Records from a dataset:
- - - - - - -

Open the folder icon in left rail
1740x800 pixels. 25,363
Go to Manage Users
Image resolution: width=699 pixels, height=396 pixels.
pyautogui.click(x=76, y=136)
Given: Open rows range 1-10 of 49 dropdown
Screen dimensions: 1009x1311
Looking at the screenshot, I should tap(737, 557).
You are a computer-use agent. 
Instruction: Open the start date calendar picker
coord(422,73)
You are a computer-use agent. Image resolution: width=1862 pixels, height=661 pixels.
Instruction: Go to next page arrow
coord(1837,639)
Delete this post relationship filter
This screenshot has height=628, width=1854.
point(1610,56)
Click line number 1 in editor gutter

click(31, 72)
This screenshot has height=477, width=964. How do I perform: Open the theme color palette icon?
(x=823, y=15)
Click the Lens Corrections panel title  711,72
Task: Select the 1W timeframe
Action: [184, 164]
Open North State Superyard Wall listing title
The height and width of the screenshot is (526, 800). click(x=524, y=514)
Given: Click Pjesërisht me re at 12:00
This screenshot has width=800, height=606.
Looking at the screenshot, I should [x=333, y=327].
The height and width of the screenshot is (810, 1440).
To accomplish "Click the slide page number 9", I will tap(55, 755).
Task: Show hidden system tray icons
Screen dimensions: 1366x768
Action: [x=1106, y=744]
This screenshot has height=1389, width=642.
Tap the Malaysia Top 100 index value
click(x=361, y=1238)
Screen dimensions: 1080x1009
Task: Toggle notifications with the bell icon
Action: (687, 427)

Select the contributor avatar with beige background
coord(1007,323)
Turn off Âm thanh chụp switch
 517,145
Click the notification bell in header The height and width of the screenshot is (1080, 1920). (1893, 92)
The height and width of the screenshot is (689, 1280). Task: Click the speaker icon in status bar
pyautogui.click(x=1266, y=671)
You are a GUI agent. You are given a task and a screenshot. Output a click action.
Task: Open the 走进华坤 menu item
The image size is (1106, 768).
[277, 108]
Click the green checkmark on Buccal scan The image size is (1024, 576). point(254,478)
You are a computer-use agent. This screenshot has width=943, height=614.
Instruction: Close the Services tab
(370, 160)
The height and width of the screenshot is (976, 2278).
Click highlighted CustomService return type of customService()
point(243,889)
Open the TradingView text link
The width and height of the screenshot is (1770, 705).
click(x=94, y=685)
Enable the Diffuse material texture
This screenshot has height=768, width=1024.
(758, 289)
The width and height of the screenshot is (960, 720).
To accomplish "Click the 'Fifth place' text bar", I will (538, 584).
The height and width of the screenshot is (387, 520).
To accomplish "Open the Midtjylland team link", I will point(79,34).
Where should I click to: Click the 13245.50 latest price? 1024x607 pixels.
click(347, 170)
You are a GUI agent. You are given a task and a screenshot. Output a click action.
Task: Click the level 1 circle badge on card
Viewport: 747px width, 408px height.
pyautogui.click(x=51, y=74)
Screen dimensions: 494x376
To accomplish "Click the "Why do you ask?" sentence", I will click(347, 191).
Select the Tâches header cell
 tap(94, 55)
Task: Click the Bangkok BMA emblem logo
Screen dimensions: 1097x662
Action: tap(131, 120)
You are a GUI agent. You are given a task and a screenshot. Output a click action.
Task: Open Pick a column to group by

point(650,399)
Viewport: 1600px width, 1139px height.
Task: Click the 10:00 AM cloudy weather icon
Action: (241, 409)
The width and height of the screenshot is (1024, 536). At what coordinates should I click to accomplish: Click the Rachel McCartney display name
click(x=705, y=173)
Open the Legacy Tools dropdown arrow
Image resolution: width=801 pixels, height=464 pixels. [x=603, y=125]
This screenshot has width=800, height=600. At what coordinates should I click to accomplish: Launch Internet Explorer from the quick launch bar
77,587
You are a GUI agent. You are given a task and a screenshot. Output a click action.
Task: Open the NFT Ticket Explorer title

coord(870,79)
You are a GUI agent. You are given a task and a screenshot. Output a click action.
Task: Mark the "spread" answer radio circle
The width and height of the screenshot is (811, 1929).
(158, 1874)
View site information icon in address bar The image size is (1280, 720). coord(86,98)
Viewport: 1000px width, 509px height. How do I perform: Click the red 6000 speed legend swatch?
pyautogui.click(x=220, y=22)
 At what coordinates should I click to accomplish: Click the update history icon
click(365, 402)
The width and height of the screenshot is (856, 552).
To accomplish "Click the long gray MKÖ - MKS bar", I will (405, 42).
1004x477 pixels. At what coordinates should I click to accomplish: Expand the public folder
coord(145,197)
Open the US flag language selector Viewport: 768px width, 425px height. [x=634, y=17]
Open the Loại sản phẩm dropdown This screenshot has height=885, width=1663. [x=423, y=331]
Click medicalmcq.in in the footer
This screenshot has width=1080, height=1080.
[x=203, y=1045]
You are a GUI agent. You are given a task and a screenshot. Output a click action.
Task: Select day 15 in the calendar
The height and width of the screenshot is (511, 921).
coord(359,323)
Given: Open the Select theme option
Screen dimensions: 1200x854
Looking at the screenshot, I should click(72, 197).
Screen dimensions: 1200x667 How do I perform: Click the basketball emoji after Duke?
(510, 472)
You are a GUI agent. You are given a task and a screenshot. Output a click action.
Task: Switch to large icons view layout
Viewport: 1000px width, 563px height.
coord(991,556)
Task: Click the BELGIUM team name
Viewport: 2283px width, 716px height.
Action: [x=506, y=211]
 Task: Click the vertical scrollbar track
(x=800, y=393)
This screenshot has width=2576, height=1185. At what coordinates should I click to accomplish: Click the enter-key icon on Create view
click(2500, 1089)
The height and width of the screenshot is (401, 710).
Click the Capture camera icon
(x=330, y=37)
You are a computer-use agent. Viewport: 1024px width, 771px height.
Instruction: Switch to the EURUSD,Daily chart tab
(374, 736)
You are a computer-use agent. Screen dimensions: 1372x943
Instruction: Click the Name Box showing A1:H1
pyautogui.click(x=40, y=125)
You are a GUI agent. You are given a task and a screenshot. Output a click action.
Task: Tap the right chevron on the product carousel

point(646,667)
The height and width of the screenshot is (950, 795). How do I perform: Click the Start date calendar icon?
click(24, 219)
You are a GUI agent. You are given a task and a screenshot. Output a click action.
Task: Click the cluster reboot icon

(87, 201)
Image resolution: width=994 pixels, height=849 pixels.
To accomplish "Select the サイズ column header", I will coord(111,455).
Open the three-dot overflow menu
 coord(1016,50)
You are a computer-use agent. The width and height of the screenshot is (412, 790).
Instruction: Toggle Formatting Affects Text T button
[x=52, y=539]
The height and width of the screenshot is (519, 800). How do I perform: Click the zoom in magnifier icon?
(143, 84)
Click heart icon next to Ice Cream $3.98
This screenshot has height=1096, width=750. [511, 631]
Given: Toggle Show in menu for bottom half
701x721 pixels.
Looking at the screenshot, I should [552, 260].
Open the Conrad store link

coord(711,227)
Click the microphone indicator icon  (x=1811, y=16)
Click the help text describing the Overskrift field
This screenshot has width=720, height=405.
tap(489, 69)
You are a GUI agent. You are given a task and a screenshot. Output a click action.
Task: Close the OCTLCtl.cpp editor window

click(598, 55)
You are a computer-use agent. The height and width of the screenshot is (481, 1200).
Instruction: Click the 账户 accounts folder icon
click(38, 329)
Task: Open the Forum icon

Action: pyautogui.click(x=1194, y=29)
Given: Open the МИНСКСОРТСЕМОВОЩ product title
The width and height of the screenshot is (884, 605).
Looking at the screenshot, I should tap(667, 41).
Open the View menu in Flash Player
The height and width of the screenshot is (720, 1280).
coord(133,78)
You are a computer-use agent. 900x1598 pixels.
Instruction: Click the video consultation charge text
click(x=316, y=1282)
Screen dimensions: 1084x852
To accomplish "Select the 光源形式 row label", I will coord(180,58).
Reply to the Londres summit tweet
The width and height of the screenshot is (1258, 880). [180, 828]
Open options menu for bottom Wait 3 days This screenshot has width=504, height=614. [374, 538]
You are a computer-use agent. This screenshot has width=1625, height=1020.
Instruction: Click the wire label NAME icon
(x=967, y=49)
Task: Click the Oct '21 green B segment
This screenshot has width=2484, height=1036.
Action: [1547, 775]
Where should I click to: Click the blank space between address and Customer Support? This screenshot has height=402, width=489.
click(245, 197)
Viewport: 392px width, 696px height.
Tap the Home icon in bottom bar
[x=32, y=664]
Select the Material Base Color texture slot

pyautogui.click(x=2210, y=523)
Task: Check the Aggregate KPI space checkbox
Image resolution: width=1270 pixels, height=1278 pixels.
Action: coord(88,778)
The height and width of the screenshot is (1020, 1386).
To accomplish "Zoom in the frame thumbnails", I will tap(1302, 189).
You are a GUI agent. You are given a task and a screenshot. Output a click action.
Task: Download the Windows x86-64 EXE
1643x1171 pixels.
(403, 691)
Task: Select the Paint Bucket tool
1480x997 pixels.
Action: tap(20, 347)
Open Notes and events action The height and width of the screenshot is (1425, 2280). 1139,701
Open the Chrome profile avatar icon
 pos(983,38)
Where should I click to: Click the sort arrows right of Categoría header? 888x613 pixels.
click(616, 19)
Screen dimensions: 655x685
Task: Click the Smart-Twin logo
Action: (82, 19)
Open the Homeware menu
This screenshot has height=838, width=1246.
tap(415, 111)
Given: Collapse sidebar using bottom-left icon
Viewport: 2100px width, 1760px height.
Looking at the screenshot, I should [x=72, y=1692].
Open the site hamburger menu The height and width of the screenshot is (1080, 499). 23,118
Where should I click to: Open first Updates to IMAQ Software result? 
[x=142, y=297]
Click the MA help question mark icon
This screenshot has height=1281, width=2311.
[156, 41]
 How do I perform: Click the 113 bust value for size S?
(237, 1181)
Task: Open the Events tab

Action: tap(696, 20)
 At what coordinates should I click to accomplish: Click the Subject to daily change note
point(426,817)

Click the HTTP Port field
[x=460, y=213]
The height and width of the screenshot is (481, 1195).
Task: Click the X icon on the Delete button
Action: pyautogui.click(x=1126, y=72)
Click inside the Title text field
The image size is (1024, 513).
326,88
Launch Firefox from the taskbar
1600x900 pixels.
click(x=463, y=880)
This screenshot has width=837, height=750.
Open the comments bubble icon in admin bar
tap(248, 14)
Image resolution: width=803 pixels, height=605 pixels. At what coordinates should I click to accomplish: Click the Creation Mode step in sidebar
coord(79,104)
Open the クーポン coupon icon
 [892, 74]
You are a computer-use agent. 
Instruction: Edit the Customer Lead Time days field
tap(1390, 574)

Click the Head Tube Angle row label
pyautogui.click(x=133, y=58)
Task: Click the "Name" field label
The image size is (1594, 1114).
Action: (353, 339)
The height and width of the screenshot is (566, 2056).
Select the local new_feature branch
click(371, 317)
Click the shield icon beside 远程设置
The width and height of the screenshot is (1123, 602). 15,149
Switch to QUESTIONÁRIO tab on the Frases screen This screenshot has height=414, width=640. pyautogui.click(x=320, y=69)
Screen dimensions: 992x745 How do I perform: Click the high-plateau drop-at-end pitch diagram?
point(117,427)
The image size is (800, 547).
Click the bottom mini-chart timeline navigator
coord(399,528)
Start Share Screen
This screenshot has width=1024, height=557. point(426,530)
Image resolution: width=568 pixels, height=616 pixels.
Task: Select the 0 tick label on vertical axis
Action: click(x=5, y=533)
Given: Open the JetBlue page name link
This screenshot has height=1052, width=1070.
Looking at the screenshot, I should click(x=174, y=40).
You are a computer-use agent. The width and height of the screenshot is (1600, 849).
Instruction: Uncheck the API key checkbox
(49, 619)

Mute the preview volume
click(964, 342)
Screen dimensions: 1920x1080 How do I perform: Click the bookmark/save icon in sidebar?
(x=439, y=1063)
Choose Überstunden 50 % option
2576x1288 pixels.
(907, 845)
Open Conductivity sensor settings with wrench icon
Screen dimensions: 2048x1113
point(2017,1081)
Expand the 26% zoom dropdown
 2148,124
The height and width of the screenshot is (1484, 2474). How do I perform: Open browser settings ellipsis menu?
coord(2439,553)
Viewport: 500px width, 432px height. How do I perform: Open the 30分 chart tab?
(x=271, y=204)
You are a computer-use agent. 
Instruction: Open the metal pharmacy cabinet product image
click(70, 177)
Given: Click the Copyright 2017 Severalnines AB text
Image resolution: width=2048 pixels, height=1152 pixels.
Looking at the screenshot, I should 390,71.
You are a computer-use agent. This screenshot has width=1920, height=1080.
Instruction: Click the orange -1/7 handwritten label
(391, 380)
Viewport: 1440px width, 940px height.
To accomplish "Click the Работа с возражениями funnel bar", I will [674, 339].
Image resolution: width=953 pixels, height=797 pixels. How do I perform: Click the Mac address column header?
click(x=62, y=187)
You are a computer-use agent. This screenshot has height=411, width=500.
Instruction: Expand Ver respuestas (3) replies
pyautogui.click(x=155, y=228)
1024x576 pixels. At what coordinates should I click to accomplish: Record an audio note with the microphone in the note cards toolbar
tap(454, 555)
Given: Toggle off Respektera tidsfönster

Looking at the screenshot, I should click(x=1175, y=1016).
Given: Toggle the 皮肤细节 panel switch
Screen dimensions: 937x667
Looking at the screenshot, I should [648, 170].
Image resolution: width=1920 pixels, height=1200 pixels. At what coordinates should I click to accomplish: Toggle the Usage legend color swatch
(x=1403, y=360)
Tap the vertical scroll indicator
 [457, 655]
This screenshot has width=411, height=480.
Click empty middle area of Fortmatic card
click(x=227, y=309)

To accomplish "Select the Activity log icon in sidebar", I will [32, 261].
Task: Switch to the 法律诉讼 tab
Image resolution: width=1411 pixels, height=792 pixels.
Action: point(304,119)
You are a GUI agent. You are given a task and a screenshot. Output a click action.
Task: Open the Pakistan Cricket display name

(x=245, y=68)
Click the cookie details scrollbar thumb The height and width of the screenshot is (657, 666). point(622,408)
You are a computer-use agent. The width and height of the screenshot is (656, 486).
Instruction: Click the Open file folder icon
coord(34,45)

- - - - - - -

Retype the data from the line with "The height and width of the screenshot is (401, 710)." up to and including the line with "pyautogui.click(x=40, y=125)", keeping each line exactly the same.

The height and width of the screenshot is (401, 710).
Click the Capture camera icon
(x=330, y=37)
You are a computer-use agent. Viewport: 1024px width, 771px height.
Instruction: Switch to the EURUSD,Daily chart tab
(374, 736)
You are a computer-use agent. Screen dimensions: 1372x943
Instruction: Click the Name Box showing A1:H1
pyautogui.click(x=40, y=125)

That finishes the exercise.